Hace rato que los analistas intentábamos avistar algún cisne negro que apareciera en el horizonte político argentino y cambiara lo que parecía ser un destino fatal: la confrontación entre Mauricio Macri y Cristina Fernández de Kirchner.
Finalmente, ese cisne negro apareció. Y haciendo gala de su definición –como fenómeno inimaginable en su ocurrencia– nadie previó que Alberto Fernández podría ser ungido por la ex presidenta como el candidato presidencial de una fórmula con ella como vicepresidenta y consecuentemente ha sumido en la perplejidad a todos.

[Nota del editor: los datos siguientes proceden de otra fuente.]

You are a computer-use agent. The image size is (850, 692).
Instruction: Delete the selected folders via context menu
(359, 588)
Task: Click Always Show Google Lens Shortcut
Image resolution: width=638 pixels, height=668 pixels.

Las reacciones prematuras en el oficialismo han sido disímiles. Están los que dicen que aquí no ha pasado nada, que la fórmula Fernández-Fernández es como un caballo de Troya transparente: lleva en sus entrañas el populismo de siempre. Y que no habrá maquillaje que pueda esconder el ADN kirchnerista.

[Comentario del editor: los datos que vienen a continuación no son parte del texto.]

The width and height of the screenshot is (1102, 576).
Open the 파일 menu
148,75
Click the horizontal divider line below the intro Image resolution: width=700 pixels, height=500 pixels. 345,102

Incluso hasta se han adelantado a rebautizar a Alberto Fernández como Alberto Cámpora, asegurando que, de ser elegido, Fernández (Alberto) renunciaría y Fernández (Cristina) volvería así al poder. En pocas palabras, sigue la grieta. Y con grieta, el mejor candidato es Macri (Mauricio). Hay un punto fuerte en estos conservadores duranbarbistas: si Cristina Fernández de Kirchner se veía ya presidenta, ¿por qué cometió semejante renunciamiento histórico a favor de con quien hasta hace no mucho estaba distanciada?

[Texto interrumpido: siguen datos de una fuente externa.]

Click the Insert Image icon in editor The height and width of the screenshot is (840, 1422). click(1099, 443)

Pero también dentro del oficialismo están los que dudan si con Alberto Fernández la grieta sigue –o por lo menos, con la intensidad suficiente para sostener en ese certamen de negatividades que Macri pueda ganar por tener un poco menos de imagen negativa que CFK–. Por el contrario, dicen: “La grieta fue. Y Macri como candidato también. Hay que pensar rápido en otra cosa”.
El supuesto es que Cristina Fernández, como vicepresidenta, asegura los votos propios, que ni La Cámpora, ni Barrios de Pie, ni Grabois, ni D’Elía van a dejar de votar por ella, ahora como candidata a vicepresidenta. Y que, por su parte, Alberto Fernández aporta sus relaciones con el círculo rojo, su buen trato con los Estados Unidos y su renuncia al gobierno kirchnerista justo cuando comenzaba su camino hacia una polarización cada vez mayor. Justo después de la 125.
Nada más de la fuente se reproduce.